Please use this identifier to cite or link to this item: http://hdl.handle.net/1880/50851
Title: Results of a Usability Study to Test the Redesign of the Health Sciences Library Web Pag
Authors: Lemieux, Michelle
Powelson, Susan
Keywords: usability study;web design
Issue Date: 2014
Publisher: Canadian Health Libraries Association
Citation: LEMIEUX, Michelle; POWELSON, Susan. Results of a Usability Study to Test the Redesign of the Health Sciences Library Web Page. Journal of the Canadian Health Libraries Association / Journal de l'Association des bibliothèques de la santé du Canada, [S.l.], v. 35, n. 2, p. 49-54, aug. 2014. ISSN 1708-6892. Available at: <http://ejournals.library.ualberta.ca/index.php/jchla/article/view/22902/17057>. Date accessed: 07 Aug. 2015. doi:http://dx.doi.org/10.5596/c14-023.

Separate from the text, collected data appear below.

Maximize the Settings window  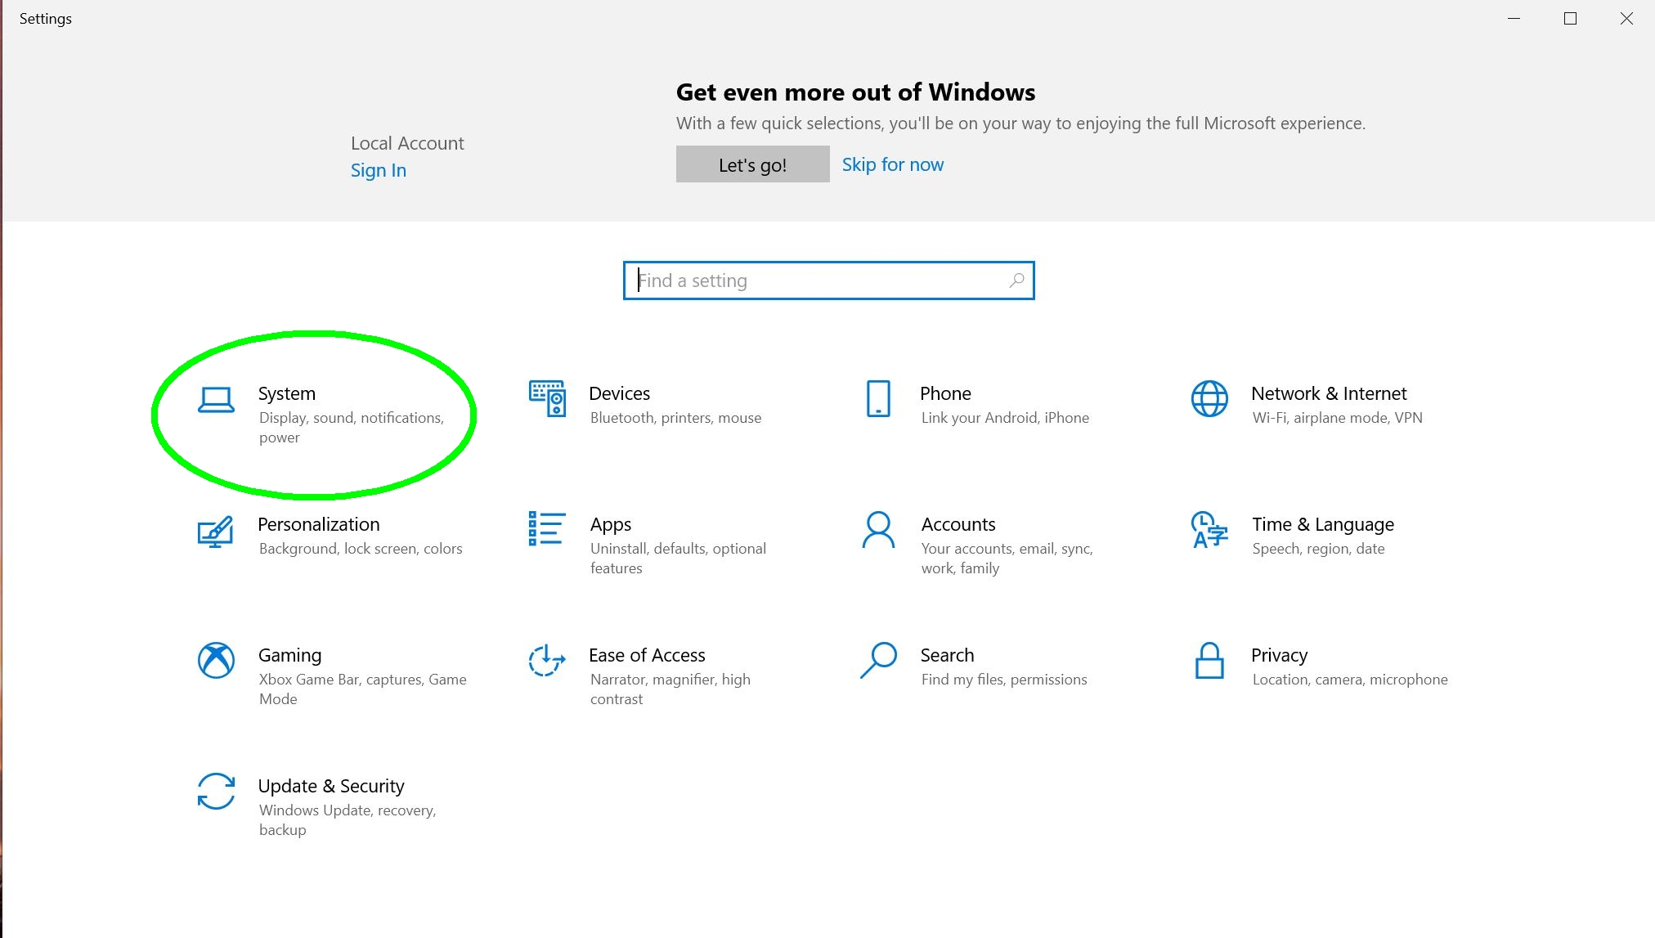pyautogui.click(x=1570, y=19)
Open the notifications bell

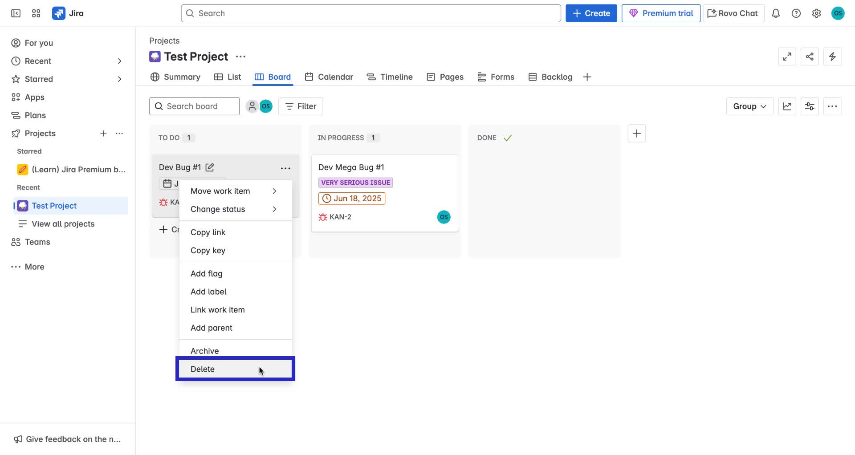click(x=776, y=13)

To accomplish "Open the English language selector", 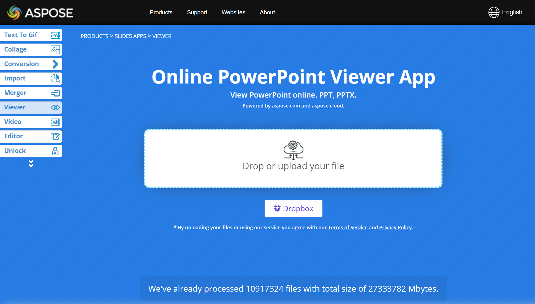I will click(505, 12).
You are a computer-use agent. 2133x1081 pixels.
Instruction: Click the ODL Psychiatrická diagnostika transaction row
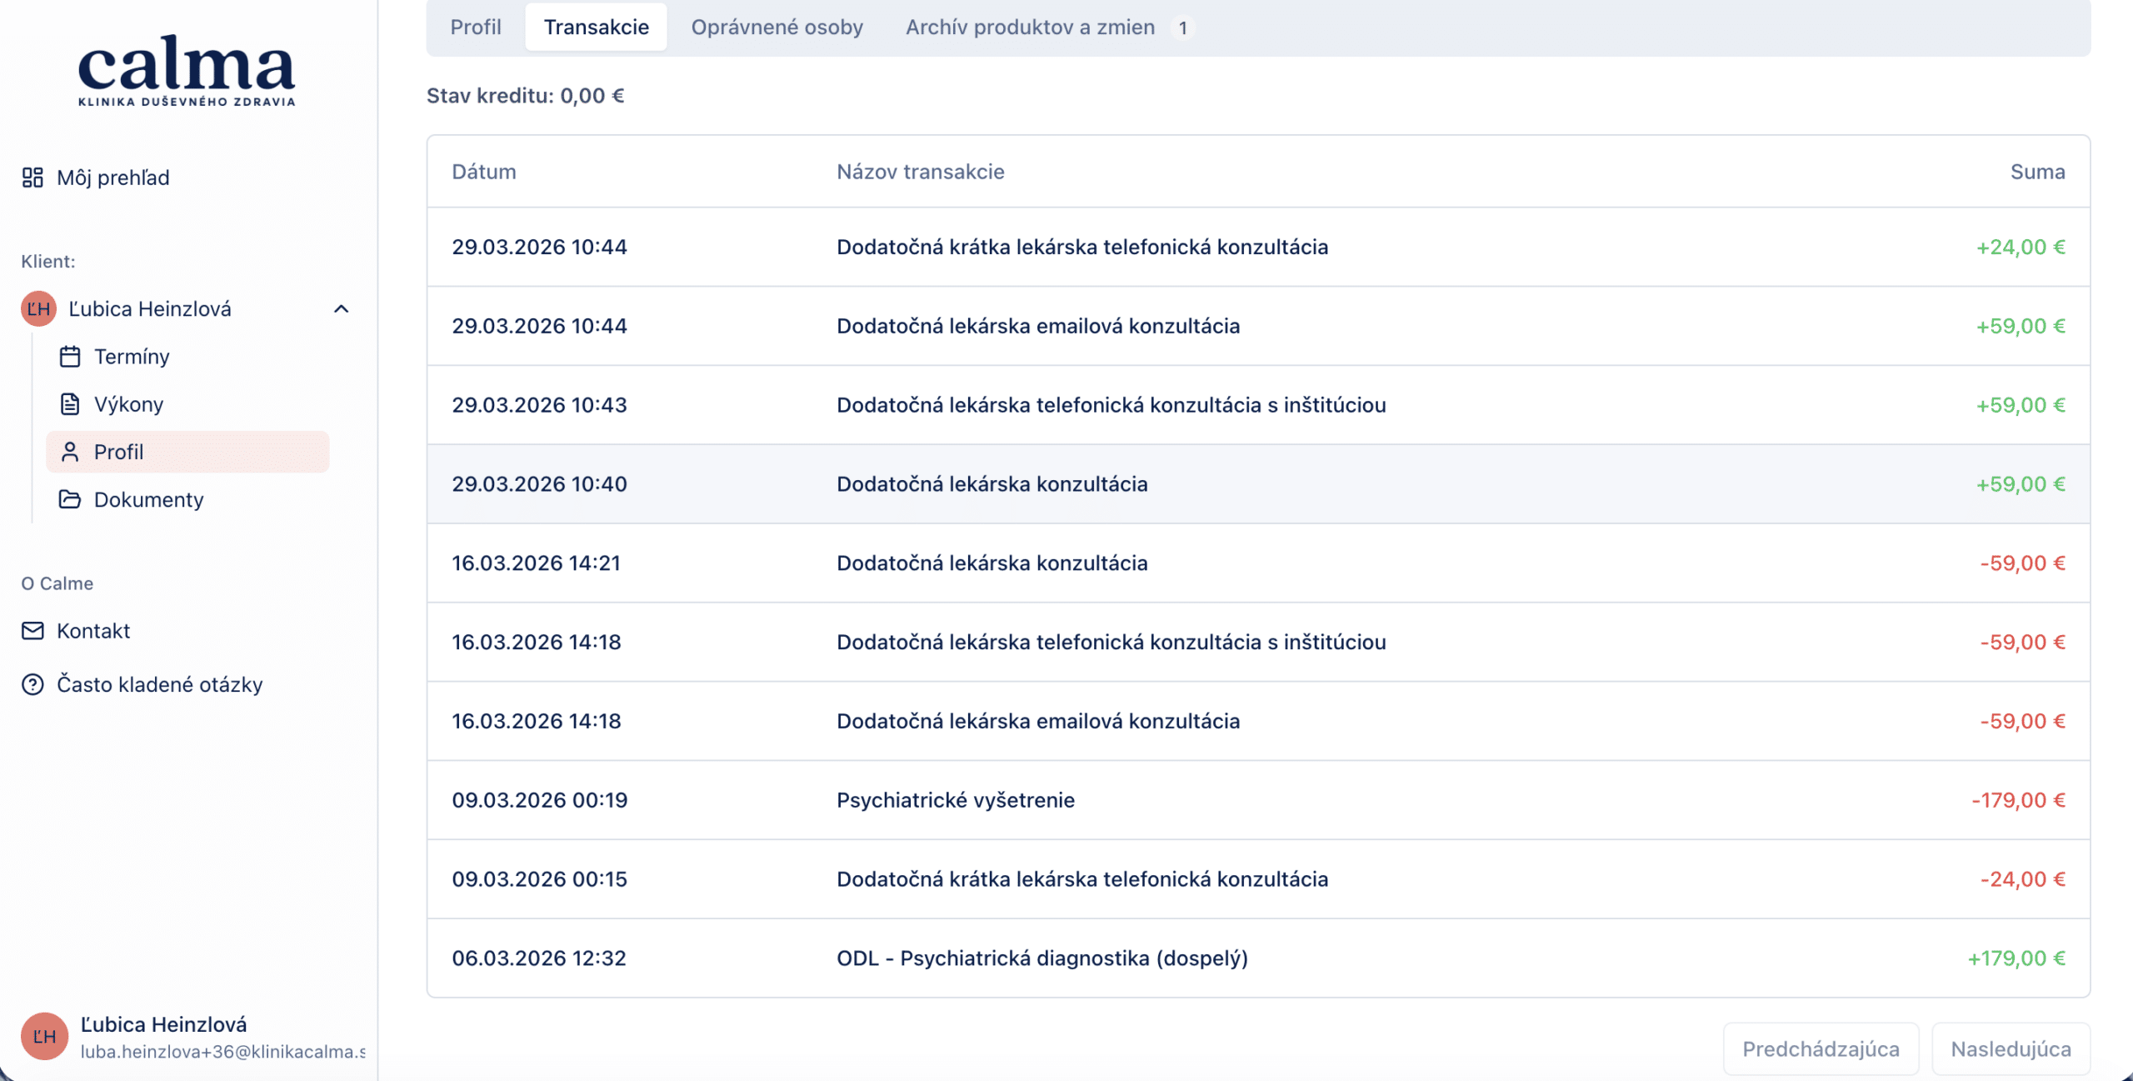[1042, 958]
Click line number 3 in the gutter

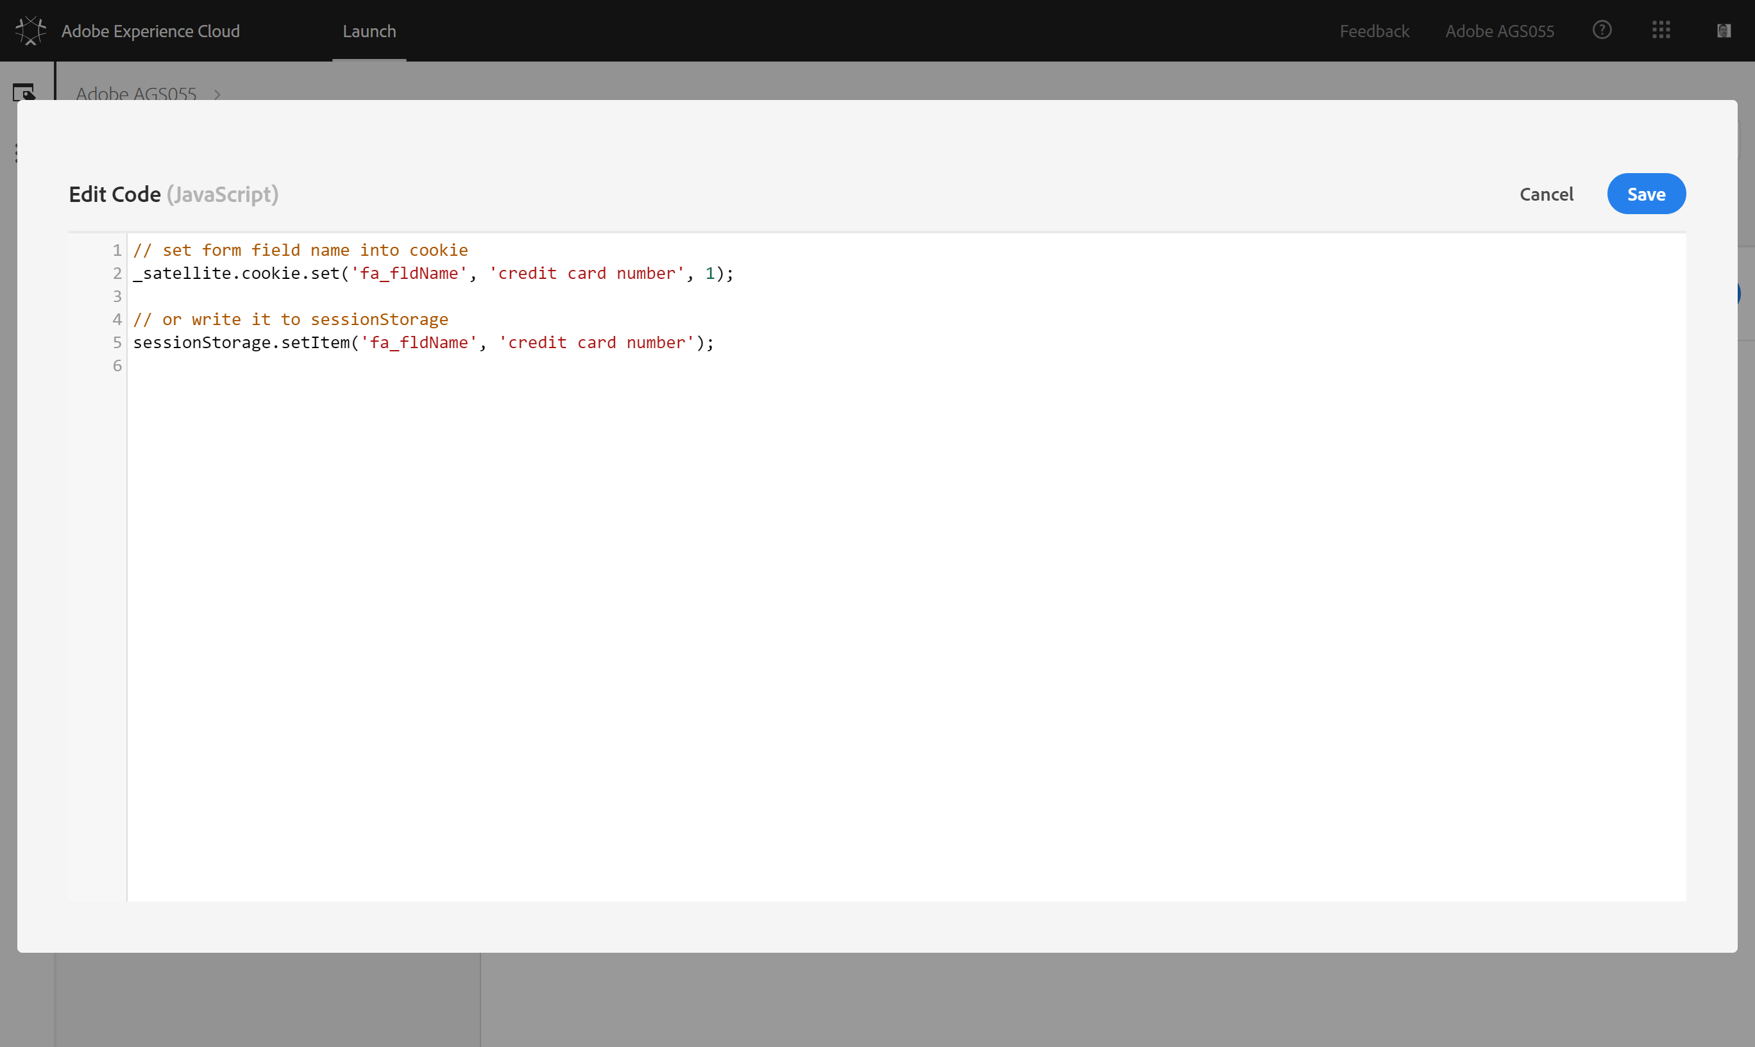[x=117, y=296]
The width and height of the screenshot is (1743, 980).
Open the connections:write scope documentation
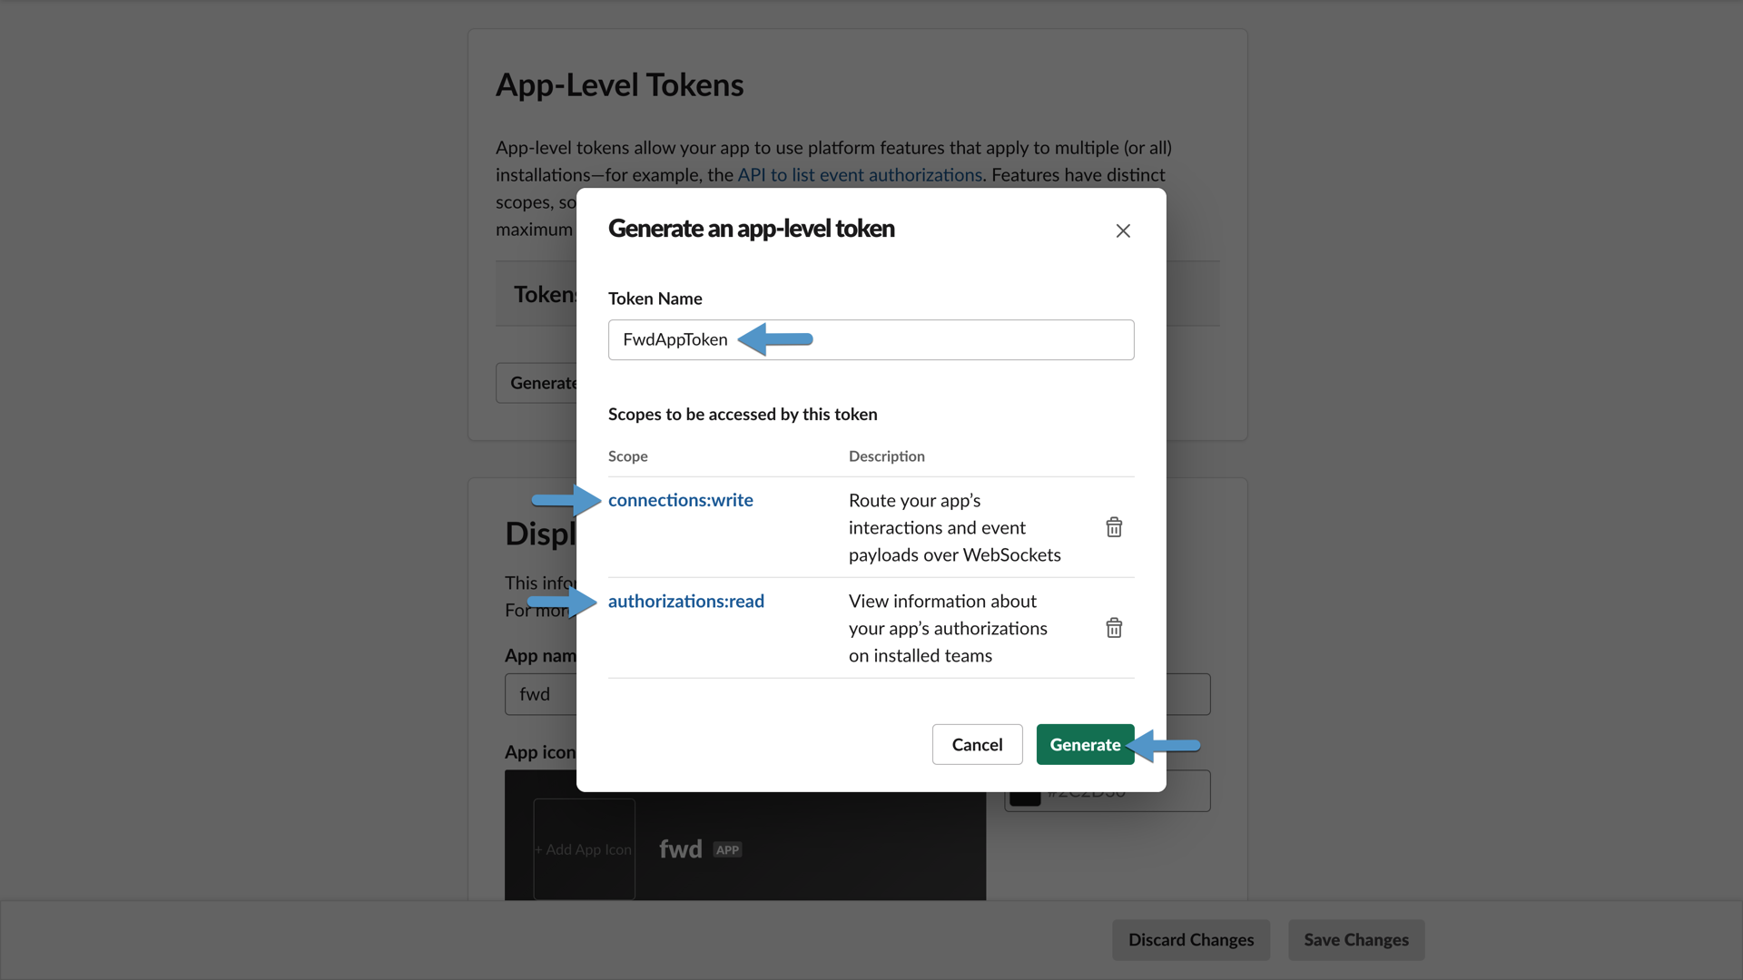click(x=680, y=499)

Abstract: Introduction In 2012 University of Calgary (U of C) Libraries and Cultural Resources implemented a new webpage, establishing new standards for design. Branch library webpage redesign followed. The new standards, as well as changing needs and usage created an opportunity for the Health Sciences Library (HSL) to significantly rework their webpage. To ensure that the new design was easy for users, a usability study was conducted. Methods Following a do-it-yourself usability protocol, eight participants (four faculty, four students) were asked to complete eight tasks using a mock-up of the redesigned webpage. A think-aloud protocol was used. The participant’s thoughts and pathways to complete these tasks were captured using Camtasia and then analyzed by two librarians. Results 1. Important information needs to be “above the fold” 2. Unified search, using article title, is the fastest way to find a known article compared with searching by journal title 3. Database is still “library jargon” 4. When looking at a list of recommended databases, users will scan for databases they’ve heard of. 5. 7/8 users had trouble navigating through the Research Guides Discussion The biggest challenge of the testing was participant recruitment. The redesigned page worked well, and only small design changes were needed. The testing revealed key information about how users search that will be useful for designing future instruction. It also highlighted that work needs to be done to improve our Research Guides.